His love suffered equally with his pride.
He was thinking so deeply that he did not hear the door open, or a light foot cross the room. He did not suspect that he was observed until a pair of warm young arms slid round his neck, and Betty’s curls brushed his check. “In the dumps, father?” she said. “And in the dark — and alone? Poor father! Is it as bad as that? But you have not given up hope? We are not ruined yet?”
“God forbid!” he said, hardly able, on finding her so close to him, to control his voice. “But we may be, Betty.”
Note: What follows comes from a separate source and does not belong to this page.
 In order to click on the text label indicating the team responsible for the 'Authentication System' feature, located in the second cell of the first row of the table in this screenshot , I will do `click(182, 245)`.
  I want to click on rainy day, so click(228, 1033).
“And what then?” She clasped him more closely to her. “Might not worse things happen to us? Might you not die and I be left alone? Or might I not die, and you lose me? Or Clement? You are pleased with Clement, father, aren’t you? He may not be as clever as — as some people. But you know he’s there when you want him. Suppose you lost us?”
“True, child. But you don’t know what poverty is — after wealth, Betty — how narrowing, how irks
ome, how it galls at every point! You don’t know what it is to live on two or three pounds a week, in two or three rooms!”
“They will bring us the closer together,” said Betty.
“And to be looked down upon by those who have been your equals, and shunned by those who have been your friends!”
“Nice friends! We shall do better without them!”
“And things will be said of me, things it will be hard to listen to!”
“They won’t say them to me,” said Betty. “Or look out for my nails, ma’am! Besides, they won’t be true, and who cares, father! Lizzie Clough said yesterday I’d a cast in one eye, but does it worry me? Not a scrap. And we’ll shut the door on our two or three rooms and let them — go hang! As long as we are together we can face anything, father — we can live on two pounds or two shillings or two pence. And consider! You might never have known what Clement was, how lively, how brave, how” — with a funny little laugh— “like me,” hugging him to her, “if this had not happened — that’s not going to happen after all.”
He sighed. He dealt with figures, she with fancy. “I hope not,” he said. “At any rate I’ve two good children, and if it does come to the worst — —”
“We’ll lock ourselves in and our false friends out!” she said; and for a moment after that she was silent. Then, “Tell me, father, why did Mr. Rodd take that money — when you need all that you can get together, and he knows it? For he’s taking the plate to Birmingham to pledge, isn’t he? So he must know it.”
“He is, if — —”
“If it comes to the worst? I know. Then why did he take his money, when he knew how things stood?”
“Why did he take his own when we offered it?” the banker replied. “Why shouldn’t he, child? It was his own, and business is business. He would have been very foolish if he had not taken it. He’s not a man who can afford to lose it.”